* _Над чем работать_
A. Ответьте по отрывку о Петросяне, где он назначил встречу.
B. Определите, согласуются ли с отрывком о Петросяне следующие утверждения, и подтвердите каждый ответ точной цитатой: (i) Елена Степаненко пожертвовала своей карьерой ради Петросяна; (ii) Петросян сначала показывает номера по телевидению, а уже потом обкатывает их на концертах; (iii) один из зрителей приехал на концерт из Киева.

* _Отрывок_
┌────────

Юмор нужен человеку. Ницше очень хорошо сказал: "Я знаю, почему человек изобрел смех – он много страдал".

Любить Петросяна или нет – каждый решает сам. Но мы не случайно завершаем отрывком из его "фирменного" номера именно с супругой, Еленой Степаненко. Потому что если Петросян – барометр массовой аудитории, то именно она – барометр его.

- Она – помощница, она – жертвеница. Она пожертвовала всей своей карьерой ради меня, все в доме подчинено моей работе, а не ее работе. Ну, потом, когда я ее заставил все-таки выступать сольно, а не в подыгрыше артисту Петросяну, конечно, мы думаем и о ее репертуаре, о ее творческом процессе.

- Не ревнуете ее?

- Да бог с вами! Как можно ревновать своих учеников?!

Судя по телерейтингам, в прошлом десятилетии Петросян смог зацепить что-то именно у большинства. Как никто он почувствовал страну. Такой, какой она есть. И такой, какой стала. В том числе, конечно – уже и его трудами.

В отличие от многих других у Петросяна не сначала телевизор, а потом "чёс" по стране, а наоборот: сначала "обкатка" номеров на концертах и только потом – в эфир.

Вот мнения зрителей.

- Я очень люблю творчество Евгения Вагановича. Я почти не пропускаю ни одного московского концерта.

- Мы из Харькова, мы не москвичи, и он когда вот приезжал к нам, например, во дворце спорта выступал, это было что-то нечто. Очень интересно, весело, вообще у него такие интересные, юмор такой бохатый.

- Есть над чем посмеяться, поразмыслить, философия. Она всегда навевает определенные мысли и действия.

Он точно знает, что способно взволновать, завести зрителя.

Так какой он? Нам он встречу назначил на борту новейшего ледокола, который теперь в любую погоду курсирует по Москве-реке. На набережных много символов самых разных эпох, которые Петросян пережил – все. С успехом.

└────────

* _Показанные данные_
┌────────

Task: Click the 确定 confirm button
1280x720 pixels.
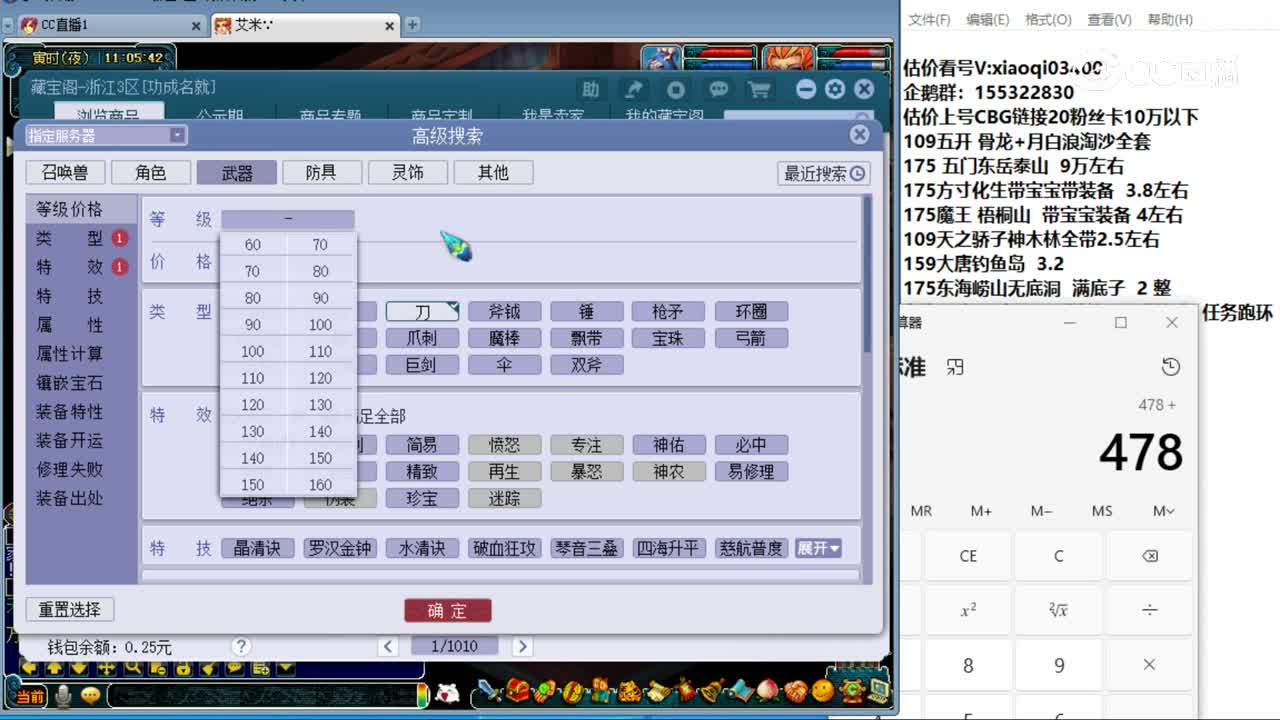Action: [447, 610]

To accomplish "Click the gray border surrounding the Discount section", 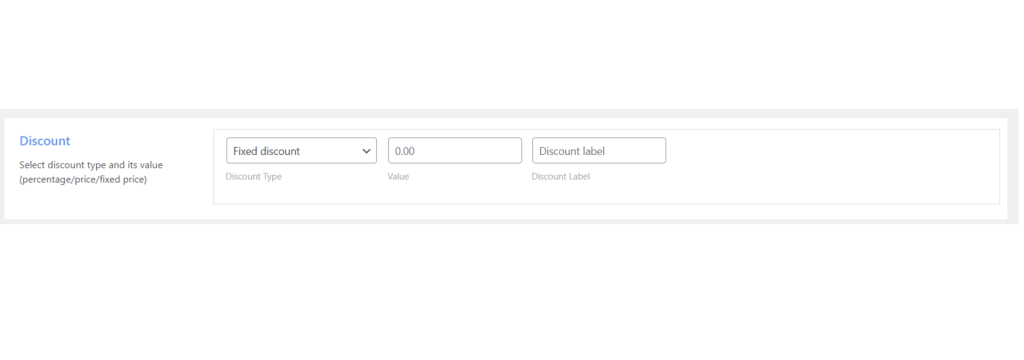I will pos(509,114).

└────────

* _Ответы на задания_
A. На борту новейшего ледокола, который курсирует по Москве-реке.

B.
(i) Да: «Она пожертвовала всей своей карьерой ради меня».
(ii) Нет: «сначала "обкатка" номеров на концертах и только потом – в эфир».
(iii) Нет: «Мы из Харькова, мы не москвичи».